» **TO DO**
Tally every line in the listing that holds the string "logo", then state the total and nothing more.

▬▬▬▬▬▬

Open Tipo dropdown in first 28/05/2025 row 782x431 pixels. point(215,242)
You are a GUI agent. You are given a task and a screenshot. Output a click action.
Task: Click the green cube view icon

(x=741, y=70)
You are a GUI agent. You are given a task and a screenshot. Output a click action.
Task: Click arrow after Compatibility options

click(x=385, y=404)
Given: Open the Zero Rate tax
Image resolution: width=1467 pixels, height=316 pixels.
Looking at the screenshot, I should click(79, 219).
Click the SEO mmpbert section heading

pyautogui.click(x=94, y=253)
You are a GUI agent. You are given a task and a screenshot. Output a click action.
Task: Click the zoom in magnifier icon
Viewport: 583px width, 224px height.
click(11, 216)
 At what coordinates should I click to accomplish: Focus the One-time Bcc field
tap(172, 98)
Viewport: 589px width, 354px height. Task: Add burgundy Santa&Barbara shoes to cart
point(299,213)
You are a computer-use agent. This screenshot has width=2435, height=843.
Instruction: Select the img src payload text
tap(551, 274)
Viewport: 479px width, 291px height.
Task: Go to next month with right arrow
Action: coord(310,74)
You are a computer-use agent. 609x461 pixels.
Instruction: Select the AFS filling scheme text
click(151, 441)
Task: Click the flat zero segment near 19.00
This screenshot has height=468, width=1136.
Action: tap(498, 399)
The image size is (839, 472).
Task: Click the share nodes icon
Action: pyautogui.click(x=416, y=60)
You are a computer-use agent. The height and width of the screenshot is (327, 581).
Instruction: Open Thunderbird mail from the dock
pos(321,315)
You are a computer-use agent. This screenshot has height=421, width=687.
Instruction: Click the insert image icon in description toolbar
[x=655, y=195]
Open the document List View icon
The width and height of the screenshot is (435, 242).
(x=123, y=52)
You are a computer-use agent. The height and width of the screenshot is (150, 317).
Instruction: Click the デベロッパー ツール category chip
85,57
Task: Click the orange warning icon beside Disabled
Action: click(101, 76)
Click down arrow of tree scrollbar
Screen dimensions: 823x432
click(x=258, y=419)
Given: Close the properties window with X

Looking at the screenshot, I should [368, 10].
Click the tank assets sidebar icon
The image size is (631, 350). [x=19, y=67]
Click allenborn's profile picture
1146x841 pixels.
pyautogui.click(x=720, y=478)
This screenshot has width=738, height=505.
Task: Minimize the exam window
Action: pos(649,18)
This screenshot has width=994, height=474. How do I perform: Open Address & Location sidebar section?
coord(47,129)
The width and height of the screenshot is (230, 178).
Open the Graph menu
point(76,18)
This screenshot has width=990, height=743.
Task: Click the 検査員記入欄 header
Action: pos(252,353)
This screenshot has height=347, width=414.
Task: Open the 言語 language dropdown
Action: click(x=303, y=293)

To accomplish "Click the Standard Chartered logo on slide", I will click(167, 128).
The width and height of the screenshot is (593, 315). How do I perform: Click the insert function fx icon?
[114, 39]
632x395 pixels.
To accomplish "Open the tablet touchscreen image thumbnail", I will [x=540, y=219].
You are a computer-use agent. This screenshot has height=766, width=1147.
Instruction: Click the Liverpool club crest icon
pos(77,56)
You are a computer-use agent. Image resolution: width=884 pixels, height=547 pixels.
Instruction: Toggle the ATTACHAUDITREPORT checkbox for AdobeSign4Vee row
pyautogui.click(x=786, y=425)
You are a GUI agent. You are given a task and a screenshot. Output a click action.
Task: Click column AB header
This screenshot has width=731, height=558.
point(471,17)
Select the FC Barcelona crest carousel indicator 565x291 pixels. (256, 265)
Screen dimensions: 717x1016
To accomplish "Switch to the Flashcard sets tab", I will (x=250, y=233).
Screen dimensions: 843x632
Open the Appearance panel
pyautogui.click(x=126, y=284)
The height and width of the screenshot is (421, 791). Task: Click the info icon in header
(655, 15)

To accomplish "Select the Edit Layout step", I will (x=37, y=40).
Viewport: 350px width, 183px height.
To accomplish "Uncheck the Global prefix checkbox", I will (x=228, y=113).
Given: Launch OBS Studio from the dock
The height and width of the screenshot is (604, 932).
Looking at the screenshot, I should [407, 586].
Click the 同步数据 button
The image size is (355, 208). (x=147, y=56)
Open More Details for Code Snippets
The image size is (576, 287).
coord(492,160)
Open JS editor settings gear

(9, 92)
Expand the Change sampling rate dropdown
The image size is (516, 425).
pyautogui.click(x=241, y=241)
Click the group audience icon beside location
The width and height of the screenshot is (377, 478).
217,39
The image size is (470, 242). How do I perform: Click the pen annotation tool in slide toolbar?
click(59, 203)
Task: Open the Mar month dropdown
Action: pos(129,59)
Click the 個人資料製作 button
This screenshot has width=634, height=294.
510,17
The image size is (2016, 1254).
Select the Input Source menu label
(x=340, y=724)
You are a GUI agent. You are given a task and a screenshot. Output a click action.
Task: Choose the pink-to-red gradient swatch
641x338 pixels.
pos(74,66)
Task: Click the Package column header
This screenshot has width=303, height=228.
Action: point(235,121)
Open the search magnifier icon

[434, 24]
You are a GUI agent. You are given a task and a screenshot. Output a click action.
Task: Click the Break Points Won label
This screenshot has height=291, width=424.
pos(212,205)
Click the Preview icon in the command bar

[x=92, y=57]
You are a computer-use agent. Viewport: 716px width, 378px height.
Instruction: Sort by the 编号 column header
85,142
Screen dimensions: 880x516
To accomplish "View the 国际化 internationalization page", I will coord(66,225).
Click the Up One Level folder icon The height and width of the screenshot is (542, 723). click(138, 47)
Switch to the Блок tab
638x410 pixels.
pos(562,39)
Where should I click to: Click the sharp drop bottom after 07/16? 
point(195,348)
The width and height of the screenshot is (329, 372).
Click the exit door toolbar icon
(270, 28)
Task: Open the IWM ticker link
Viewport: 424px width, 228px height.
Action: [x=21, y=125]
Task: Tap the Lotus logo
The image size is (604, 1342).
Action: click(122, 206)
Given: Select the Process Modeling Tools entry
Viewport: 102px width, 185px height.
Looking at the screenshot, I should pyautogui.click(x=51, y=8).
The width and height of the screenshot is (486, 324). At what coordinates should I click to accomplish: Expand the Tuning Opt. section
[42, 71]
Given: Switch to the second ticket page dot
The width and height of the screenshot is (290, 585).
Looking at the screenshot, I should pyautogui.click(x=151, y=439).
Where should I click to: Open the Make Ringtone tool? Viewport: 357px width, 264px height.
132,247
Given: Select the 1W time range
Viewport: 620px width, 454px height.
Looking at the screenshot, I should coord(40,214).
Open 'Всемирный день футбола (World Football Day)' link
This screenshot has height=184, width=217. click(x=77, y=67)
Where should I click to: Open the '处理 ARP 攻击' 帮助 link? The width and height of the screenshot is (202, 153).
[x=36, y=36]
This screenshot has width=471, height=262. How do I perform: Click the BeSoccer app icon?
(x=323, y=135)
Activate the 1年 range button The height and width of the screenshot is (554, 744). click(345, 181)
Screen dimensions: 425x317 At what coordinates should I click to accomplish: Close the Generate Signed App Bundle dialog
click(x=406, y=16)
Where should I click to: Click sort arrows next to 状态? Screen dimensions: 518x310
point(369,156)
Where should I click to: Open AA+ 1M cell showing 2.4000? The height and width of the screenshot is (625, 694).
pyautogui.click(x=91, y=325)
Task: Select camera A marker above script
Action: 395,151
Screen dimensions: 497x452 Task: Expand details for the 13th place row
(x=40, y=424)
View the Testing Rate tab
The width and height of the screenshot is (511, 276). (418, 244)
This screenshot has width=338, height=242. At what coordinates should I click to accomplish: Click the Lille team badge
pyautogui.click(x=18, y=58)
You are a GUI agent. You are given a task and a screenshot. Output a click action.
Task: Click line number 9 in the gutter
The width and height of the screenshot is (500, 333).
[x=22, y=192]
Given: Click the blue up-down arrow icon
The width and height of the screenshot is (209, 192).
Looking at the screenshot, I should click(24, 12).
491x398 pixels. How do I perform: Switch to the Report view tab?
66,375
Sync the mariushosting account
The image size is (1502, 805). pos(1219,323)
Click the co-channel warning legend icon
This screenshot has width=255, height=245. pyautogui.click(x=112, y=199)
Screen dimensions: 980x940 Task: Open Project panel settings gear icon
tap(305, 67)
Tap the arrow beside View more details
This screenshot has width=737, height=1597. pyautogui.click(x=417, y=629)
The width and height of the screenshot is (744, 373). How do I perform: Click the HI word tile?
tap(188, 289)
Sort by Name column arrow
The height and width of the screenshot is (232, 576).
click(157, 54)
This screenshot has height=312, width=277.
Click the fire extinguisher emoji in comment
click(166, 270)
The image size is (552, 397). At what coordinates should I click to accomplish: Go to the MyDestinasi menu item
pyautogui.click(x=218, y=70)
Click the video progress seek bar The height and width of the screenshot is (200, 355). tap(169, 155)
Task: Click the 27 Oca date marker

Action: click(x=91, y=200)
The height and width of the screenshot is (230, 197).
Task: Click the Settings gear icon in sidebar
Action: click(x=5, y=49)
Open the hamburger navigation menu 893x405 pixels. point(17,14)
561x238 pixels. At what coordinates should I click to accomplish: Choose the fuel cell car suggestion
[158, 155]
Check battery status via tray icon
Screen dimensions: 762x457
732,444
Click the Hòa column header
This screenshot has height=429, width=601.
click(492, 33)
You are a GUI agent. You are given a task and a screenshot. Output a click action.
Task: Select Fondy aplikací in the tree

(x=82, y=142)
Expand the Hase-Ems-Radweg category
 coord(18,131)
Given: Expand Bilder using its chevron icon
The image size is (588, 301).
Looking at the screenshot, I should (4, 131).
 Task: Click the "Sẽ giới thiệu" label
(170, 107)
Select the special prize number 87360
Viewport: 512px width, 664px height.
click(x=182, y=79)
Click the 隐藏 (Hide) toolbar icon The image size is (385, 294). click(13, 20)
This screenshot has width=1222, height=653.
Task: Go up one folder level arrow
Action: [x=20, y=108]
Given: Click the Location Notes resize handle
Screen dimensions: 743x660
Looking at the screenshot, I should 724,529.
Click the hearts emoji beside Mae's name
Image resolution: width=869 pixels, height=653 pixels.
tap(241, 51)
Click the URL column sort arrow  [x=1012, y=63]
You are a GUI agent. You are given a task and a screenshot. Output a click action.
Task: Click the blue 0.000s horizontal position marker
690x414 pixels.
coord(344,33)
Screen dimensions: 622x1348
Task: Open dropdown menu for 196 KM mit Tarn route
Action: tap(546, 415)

▬▬▬▬▬▬

» **RESULT OF THIS TASK**
2